## Problem to work on
In the entries below, how many lines contain the string "with"? State the number and nothing else.

## Data section
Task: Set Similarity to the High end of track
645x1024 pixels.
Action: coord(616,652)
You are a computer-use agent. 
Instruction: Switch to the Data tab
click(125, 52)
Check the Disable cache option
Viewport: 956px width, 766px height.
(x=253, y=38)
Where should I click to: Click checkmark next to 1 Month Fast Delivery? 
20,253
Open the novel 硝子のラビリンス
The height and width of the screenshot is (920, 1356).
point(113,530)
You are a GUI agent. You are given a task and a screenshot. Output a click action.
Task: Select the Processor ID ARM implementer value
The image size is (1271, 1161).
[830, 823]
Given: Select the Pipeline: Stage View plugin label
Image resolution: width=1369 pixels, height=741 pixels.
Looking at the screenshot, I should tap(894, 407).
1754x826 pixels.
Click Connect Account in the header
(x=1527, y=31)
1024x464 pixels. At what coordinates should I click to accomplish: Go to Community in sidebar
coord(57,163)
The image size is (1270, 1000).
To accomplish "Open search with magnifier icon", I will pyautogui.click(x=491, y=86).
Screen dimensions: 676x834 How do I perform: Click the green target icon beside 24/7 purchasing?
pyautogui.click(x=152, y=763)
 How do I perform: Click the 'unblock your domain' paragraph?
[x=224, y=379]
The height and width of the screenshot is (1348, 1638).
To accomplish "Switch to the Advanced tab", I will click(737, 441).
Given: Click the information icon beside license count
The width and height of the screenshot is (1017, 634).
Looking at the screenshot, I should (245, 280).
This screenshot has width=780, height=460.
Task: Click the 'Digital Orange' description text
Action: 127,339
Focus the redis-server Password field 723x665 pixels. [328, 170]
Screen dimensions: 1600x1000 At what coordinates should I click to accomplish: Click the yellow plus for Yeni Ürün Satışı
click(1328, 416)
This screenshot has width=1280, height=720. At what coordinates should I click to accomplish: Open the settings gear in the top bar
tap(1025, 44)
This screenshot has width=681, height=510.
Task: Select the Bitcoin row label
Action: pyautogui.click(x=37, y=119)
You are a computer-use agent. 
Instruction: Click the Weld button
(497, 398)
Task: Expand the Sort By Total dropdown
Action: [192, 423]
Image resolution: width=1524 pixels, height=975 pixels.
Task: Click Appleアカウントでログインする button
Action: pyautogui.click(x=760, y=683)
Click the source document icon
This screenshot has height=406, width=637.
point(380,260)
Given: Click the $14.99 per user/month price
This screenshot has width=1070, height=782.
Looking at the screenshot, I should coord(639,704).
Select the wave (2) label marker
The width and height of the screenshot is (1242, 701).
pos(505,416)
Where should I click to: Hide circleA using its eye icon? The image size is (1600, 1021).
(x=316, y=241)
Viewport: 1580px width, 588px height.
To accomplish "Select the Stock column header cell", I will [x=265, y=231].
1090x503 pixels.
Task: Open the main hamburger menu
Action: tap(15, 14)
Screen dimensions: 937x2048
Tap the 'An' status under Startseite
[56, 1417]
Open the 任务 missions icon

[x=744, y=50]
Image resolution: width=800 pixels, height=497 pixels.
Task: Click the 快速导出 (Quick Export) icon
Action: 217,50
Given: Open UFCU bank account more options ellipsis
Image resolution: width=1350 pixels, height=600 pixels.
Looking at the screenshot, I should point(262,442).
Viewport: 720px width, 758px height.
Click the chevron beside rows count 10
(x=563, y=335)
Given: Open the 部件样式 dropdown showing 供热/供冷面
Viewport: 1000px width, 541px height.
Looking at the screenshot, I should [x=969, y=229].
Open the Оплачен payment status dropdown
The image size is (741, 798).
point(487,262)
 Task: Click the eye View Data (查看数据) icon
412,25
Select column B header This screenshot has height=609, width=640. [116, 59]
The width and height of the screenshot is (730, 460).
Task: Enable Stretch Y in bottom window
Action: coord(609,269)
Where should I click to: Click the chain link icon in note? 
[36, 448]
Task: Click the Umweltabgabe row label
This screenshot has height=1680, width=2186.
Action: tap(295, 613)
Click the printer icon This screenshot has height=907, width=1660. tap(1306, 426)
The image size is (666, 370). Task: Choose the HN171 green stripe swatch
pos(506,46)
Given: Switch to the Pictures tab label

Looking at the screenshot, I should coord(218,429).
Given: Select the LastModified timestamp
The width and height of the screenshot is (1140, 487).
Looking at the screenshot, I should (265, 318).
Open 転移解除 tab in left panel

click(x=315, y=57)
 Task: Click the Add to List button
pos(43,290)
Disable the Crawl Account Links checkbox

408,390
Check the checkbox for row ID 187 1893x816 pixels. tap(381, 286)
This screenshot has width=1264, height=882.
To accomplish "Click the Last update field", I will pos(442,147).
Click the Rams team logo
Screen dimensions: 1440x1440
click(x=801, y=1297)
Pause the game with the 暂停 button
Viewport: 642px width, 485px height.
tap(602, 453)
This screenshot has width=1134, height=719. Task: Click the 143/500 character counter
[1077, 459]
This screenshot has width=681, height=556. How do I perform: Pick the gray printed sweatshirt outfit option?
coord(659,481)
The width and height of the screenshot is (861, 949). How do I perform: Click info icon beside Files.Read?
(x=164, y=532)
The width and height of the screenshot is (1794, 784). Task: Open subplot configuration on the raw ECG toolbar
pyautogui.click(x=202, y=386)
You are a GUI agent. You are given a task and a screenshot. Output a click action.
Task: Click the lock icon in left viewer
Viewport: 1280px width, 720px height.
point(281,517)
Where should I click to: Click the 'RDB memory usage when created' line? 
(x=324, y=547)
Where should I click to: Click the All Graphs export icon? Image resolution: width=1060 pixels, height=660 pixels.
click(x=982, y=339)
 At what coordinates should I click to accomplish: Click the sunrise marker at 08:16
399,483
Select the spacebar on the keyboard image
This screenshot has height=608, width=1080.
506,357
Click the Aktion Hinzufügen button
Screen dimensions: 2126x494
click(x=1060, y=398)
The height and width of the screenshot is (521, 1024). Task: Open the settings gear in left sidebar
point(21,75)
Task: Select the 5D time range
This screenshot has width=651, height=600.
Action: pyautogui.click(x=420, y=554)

## Written response
2